アレルギー性鼻炎に役立つハーブ&サプリメント

- ビタミン&ミネラルでガード
- 集中力がないときには脳の中枢神経をはじめ身体の神経をサポートする「ビタミンB1」、目の粘膜や皮膚のただれに「ビタミンB2(リボフラビン)」、免疫機能を正常に保ち神経伝達物質の合成にもかかわる「ビタミンB6(ピリドキシン)」、目と粘膜の「ビタミンA」、 ストレスへの抵抗力をつける「パントテン酸」、ストレスで失われがちな「マグネシウム」などを積極的に摂るように心がけましょう。

- ハーブ&サプリメントでガード
- 寝つけないときに「バレリアン」、頭がボーッとして集中力がないときには「イチョウ葉」、ゆううつな気分には「セントジョーンズワート」がおすすめです。
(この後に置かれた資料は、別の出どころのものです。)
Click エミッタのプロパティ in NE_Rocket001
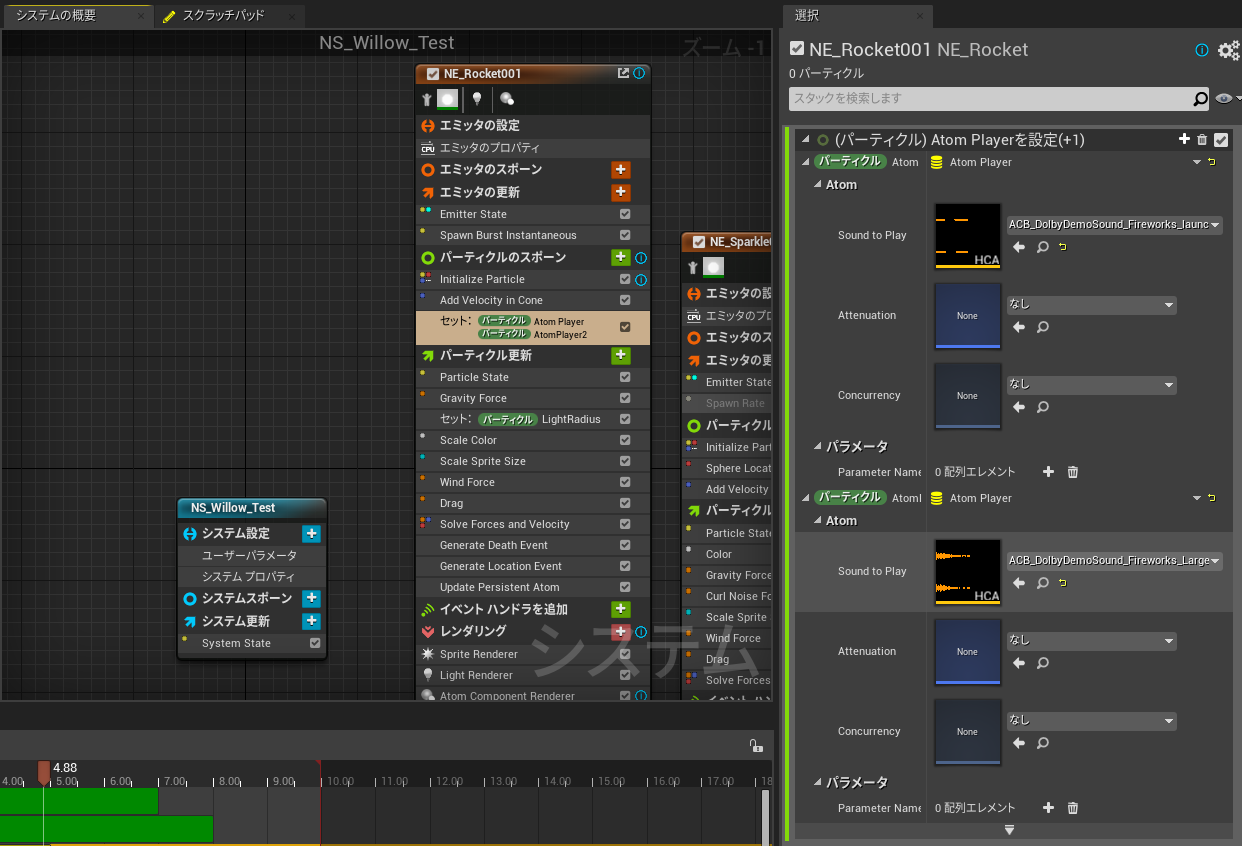(490, 147)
また青魚などの脂肪に多く含まれるEPA(エイコサペンタエン酸)やDHA(ドコサヘキサエン酸)にアレルギー抑制効果があるとの研究が注目を集めています。魚嫌いの現代っ子は、とくに補食したい栄養素です。

- 花粉をガードする専用ツール
- 花粉をブロックする高機能マスクをはじめ、目についた花粉を洗い流し炎症をおさえる洗眼液、衣服などについたハウスダストを処理できるスプレーなど、専用ツールを上手に使って花粉飛散シーズンを快適にすごしましょう。

- ストレスには栄養剤を
- 身体のエネルギー低下は「アレルギー性鼻炎」の引き金に。とくに日頃からストレスを感じている方、疲れやすい方は抵抗力を高めてかぜの感染と体力低下を防ぎ、乱れがちな自律神経をバランスよく保つことがアレルギー対策につながります。疲れを感じたら栄養剤を用いるなどしてエネルギーアップを心がけましょう。